Review of Iluzija

Iluzija (2004)
10/10
The Importance of Understanding a Boy
17 March 2006
"Mirage" focuses on the experience of a 12-year-old boy living in contemporary Macedonia. This film shows the extraordinary vulnerability of boys -- those beings who will become "our men" -- to the savagery of abuse and hypocrisy, at home and at school, and in society. All of these assaults are, like war itself, direct attacks on all children, of course, but especially on boys -- something we are just beginning to wake up to understanding. Here we see all the promise and hope and persistence that boys offer freely and without strings attached being battered, humiliated and finally overwhelmed by meanness born of resentment, cowardice where there should be tender, savvy guidance, and neglect by distracted, emotionally (and economically) impoverished parents. Macedonia, yes, -- but the setting could have been any neighborhood in the United States that is clouded by poverty. The lead is a awesome performance -- just heartbreaking -- by Marko Kovacevic. We watch this this boy, this surprise in the midst of banality and misery that every boy springs on us and which should delight us and perhaps could save us -- we watch him methodically terrorized and hurt. We see his hope and optimism annihilated.
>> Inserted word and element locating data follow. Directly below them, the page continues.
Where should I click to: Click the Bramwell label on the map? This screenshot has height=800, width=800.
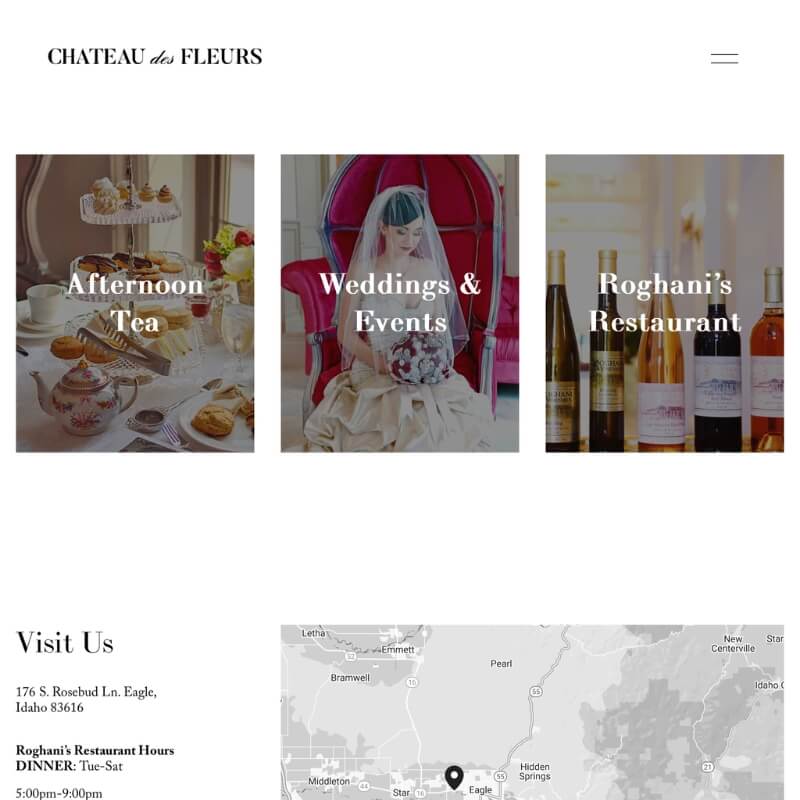click(x=350, y=678)
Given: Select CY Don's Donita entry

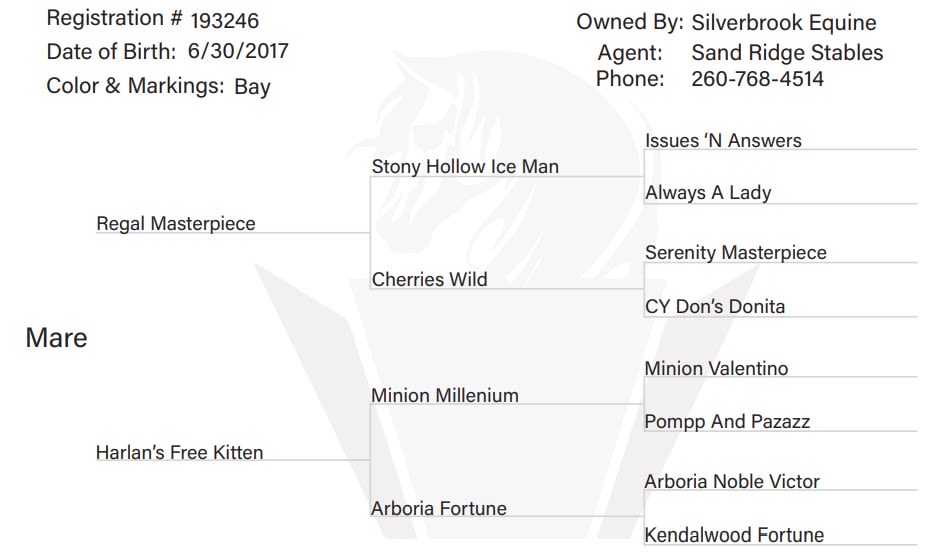Looking at the screenshot, I should [715, 306].
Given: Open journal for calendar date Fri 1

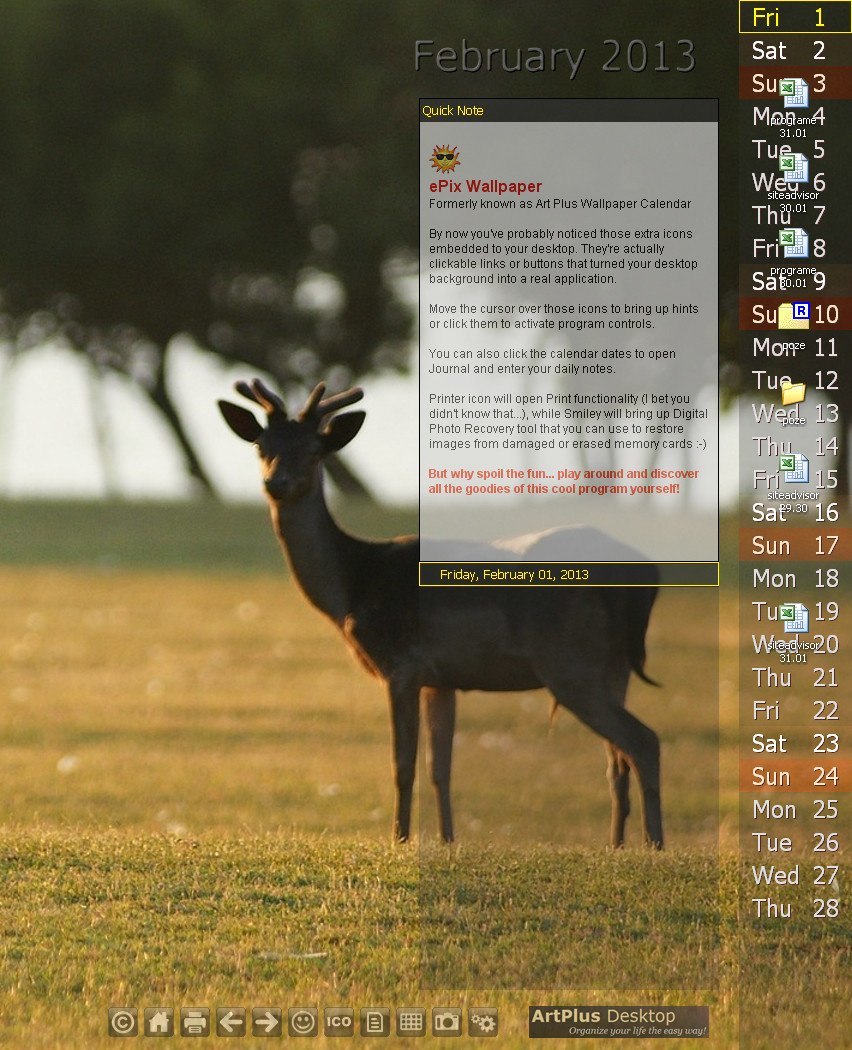Looking at the screenshot, I should click(795, 17).
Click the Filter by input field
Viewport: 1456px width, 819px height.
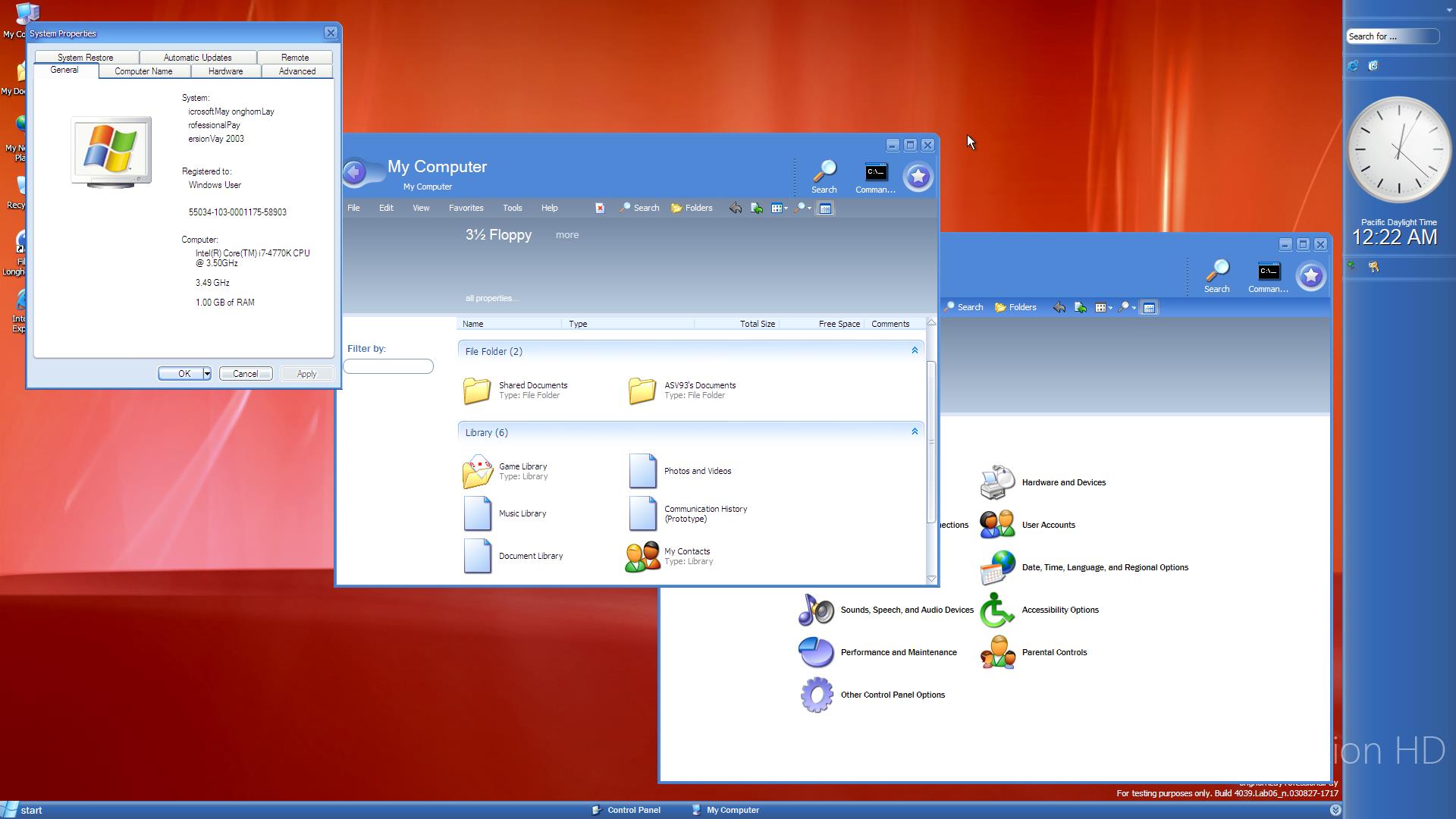click(388, 366)
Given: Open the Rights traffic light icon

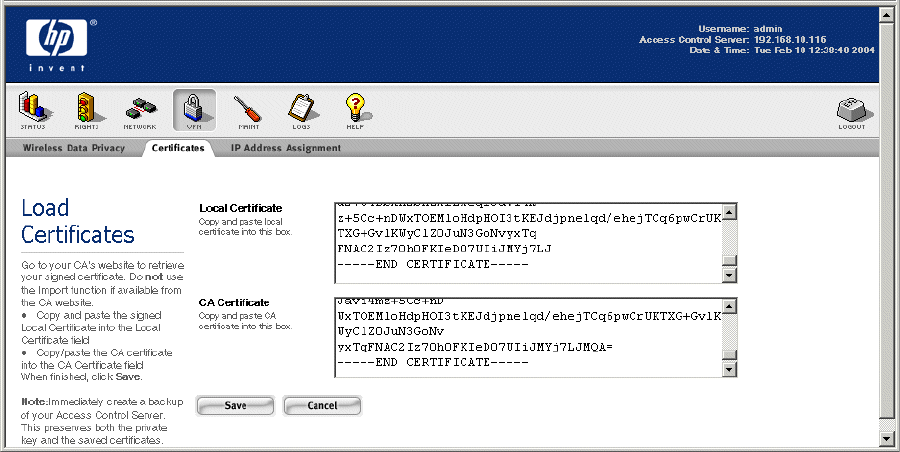Looking at the screenshot, I should point(86,109).
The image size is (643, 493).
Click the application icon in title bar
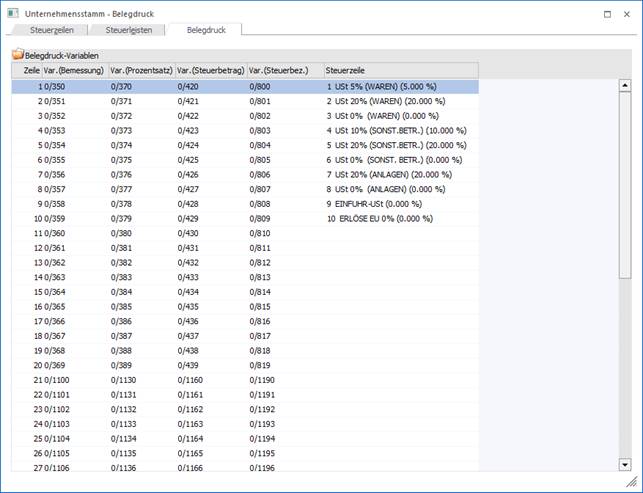click(12, 14)
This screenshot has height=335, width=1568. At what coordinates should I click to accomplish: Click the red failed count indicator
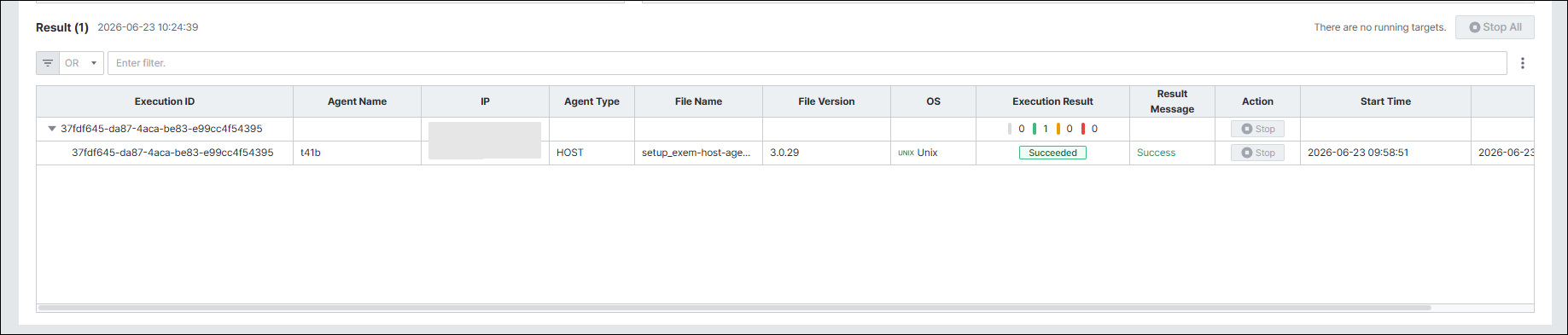tap(1090, 129)
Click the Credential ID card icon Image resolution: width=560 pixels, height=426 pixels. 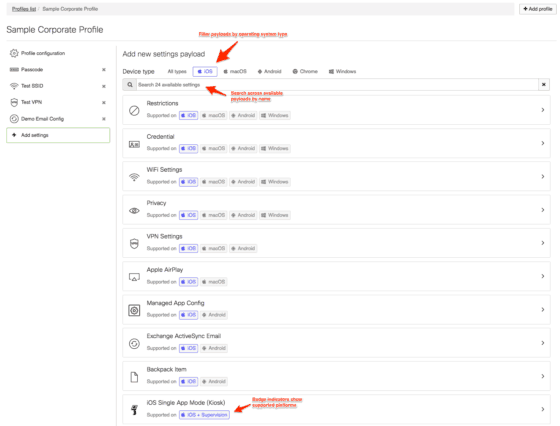134,144
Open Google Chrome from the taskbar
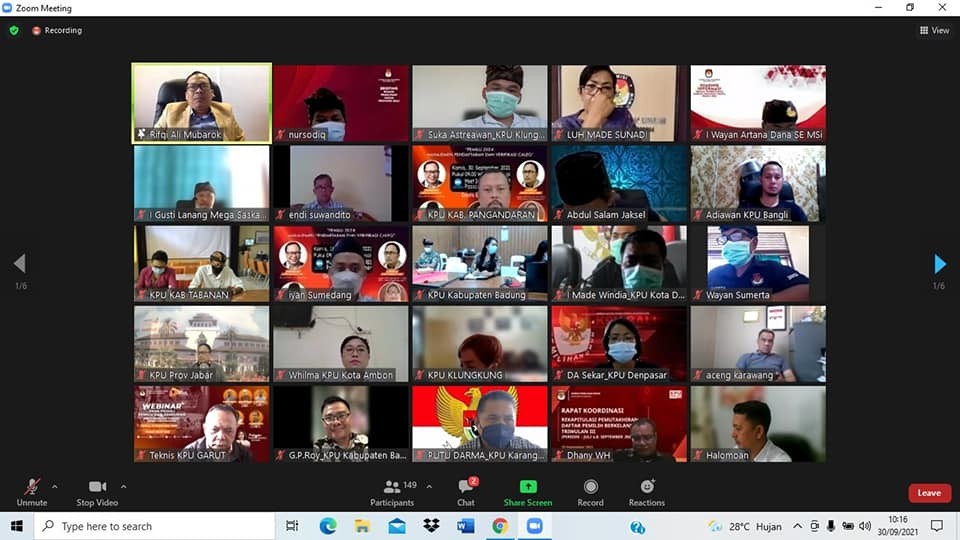Image resolution: width=960 pixels, height=540 pixels. click(499, 526)
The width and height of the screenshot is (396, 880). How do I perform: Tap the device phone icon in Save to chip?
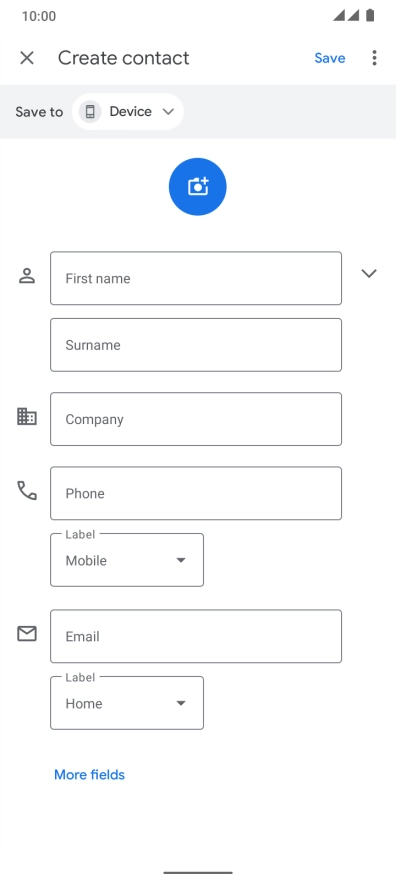(90, 112)
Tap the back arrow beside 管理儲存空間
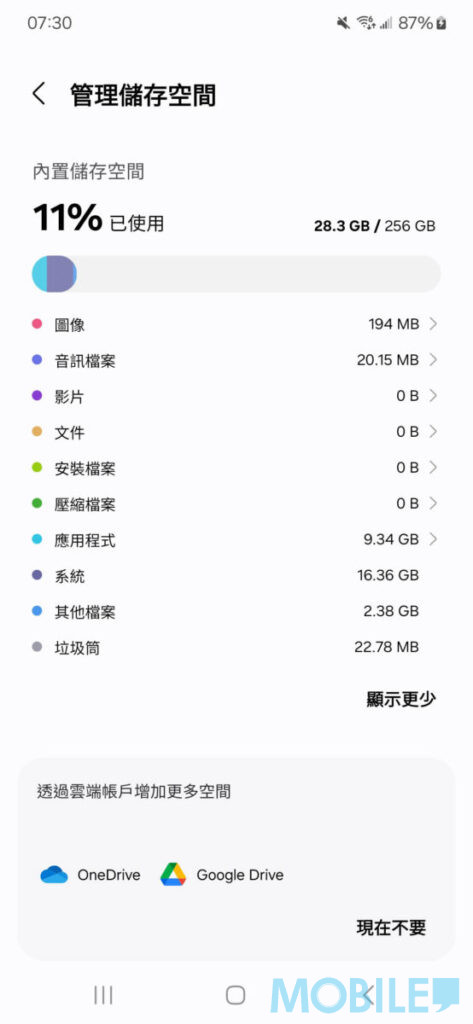Screen dimensions: 473x1024 tap(39, 94)
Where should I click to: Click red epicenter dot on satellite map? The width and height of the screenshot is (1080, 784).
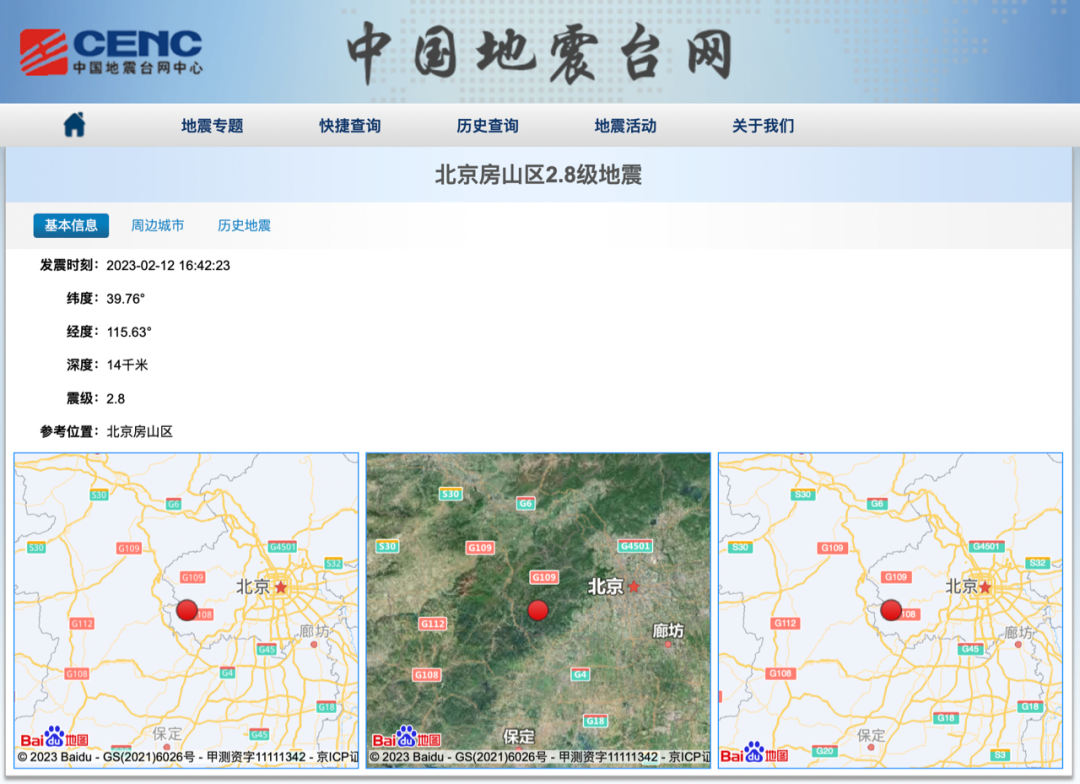[538, 610]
At first, sheer bewilderment at unremitting harshness forces his head to hang low -- again and again -- until, finally, it rears up after "just too much" and he looks at us, and acts. By then he is an early version of Paris (played by Nikola Djuricko), the man he will become, who was able just barely to promise Marko a way out -- but then lets him down. For starters, let this film be seen by every school teacher in the United States, then every father, and if the schools themselves can find the courage, by every kid in junior and senior high school in America.